Saved entries
::::::

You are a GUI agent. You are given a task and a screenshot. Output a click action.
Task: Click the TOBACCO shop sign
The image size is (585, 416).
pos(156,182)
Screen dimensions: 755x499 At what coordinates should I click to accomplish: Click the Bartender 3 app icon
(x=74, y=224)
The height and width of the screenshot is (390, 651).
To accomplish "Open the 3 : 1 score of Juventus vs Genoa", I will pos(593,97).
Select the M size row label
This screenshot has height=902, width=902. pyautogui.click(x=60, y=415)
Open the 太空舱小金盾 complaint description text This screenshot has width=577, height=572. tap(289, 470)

::::::

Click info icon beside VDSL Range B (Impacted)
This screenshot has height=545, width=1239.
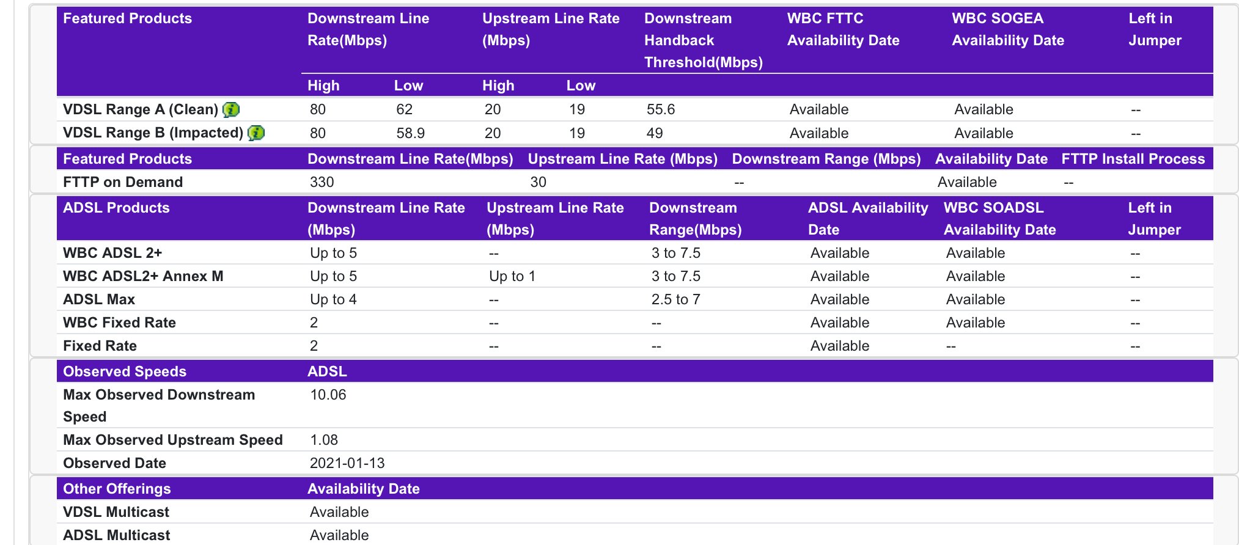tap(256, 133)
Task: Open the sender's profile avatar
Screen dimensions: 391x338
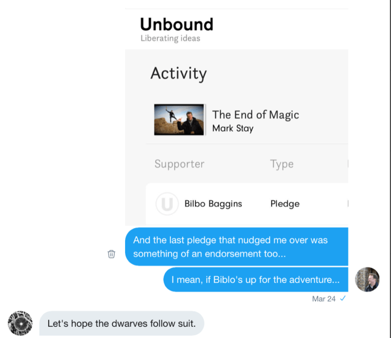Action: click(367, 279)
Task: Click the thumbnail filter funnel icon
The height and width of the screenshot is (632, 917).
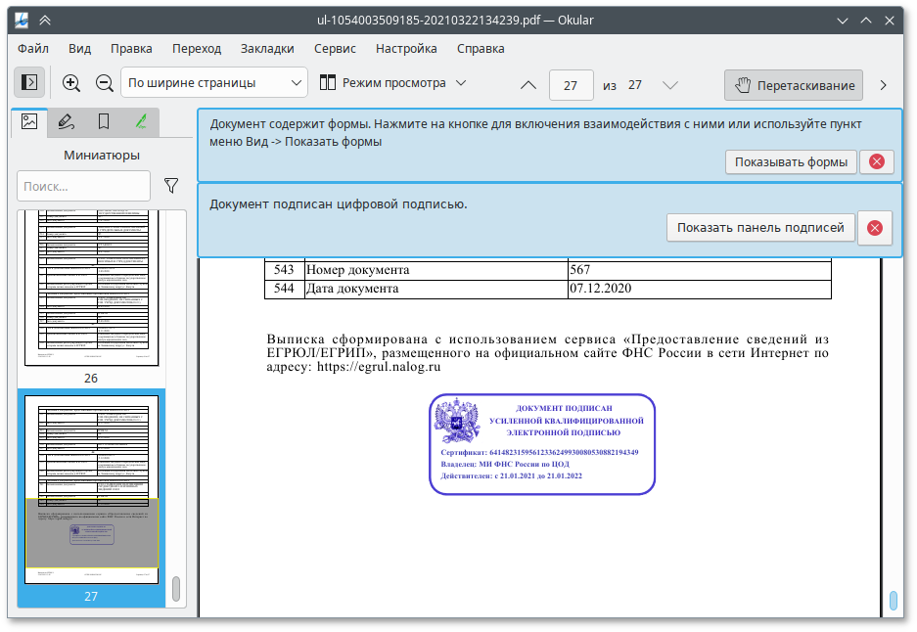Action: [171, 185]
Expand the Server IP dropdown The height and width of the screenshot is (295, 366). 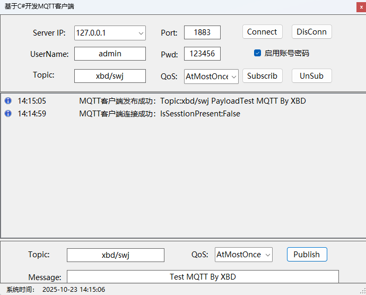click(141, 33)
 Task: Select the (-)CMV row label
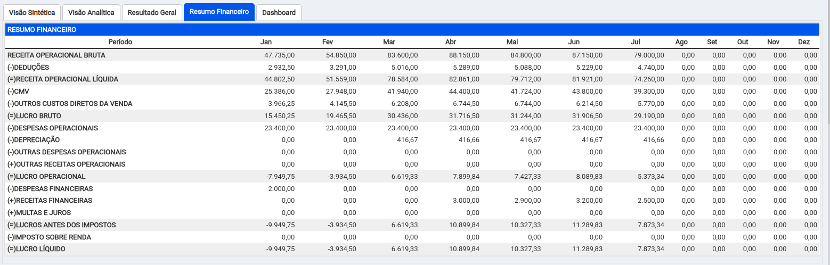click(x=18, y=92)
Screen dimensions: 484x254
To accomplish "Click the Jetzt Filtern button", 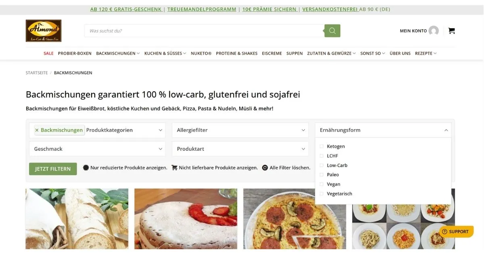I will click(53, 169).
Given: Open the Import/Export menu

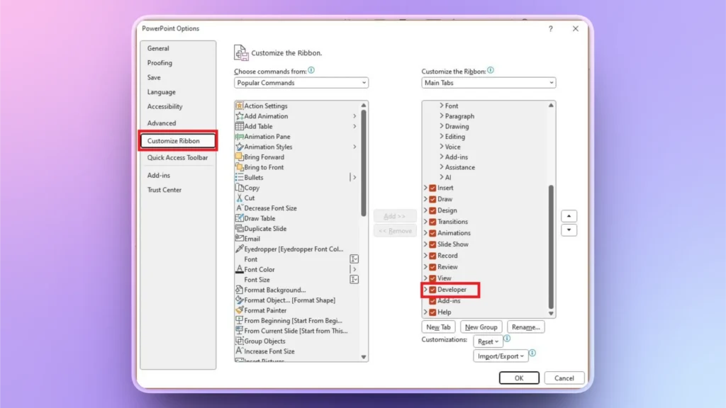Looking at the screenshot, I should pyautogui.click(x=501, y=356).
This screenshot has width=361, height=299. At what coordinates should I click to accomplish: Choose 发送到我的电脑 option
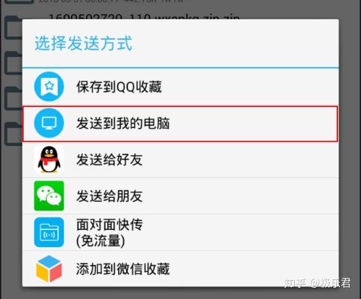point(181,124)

::::::

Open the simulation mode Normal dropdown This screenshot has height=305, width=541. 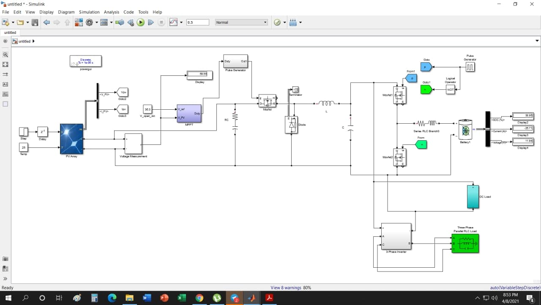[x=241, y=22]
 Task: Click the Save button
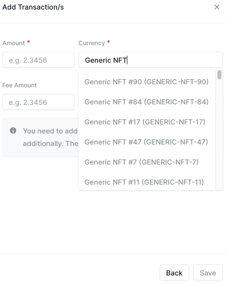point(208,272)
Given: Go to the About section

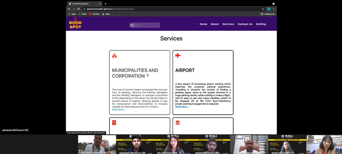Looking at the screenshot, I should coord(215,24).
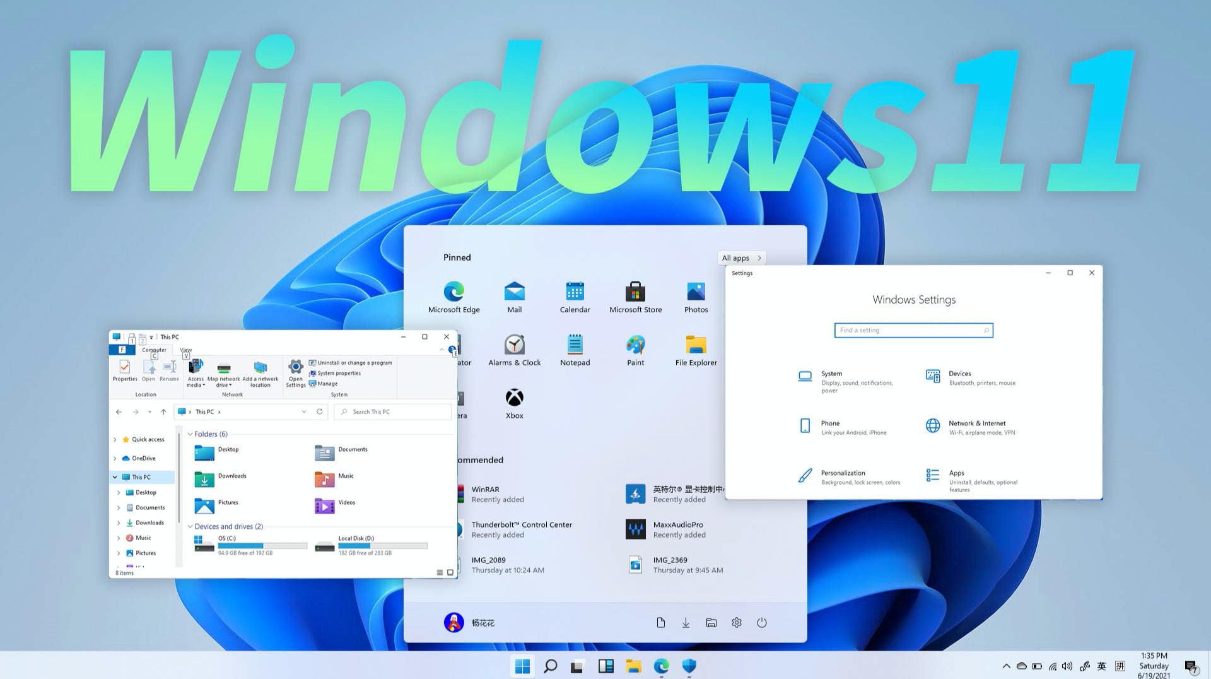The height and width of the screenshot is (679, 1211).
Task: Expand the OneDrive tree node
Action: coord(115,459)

::::::

Assigned task>
Exactly the lines above from the one with "You are a GUI" to the one with "Open the 太空舱小金盾", both included, are to be quoted; leave the rest out.

Task answer>
You are a GUI agent. You are given a task and a screenshot. Output a click action.
Task: Click the TOBACCO shop sign
The image size is (585, 416).
pos(156,182)
Screen dimensions: 755x499 At what coordinates should I click to accomplish: Click the Bartender 3 app icon
(x=74, y=224)
The height and width of the screenshot is (390, 651).
To accomplish "Open the 3 : 1 score of Juventus vs Genoa", I will pos(593,97).
Select the M size row label
This screenshot has height=902, width=902. pyautogui.click(x=60, y=415)
Open the 太空舱小金盾 complaint description text This screenshot has width=577, height=572. tap(289, 470)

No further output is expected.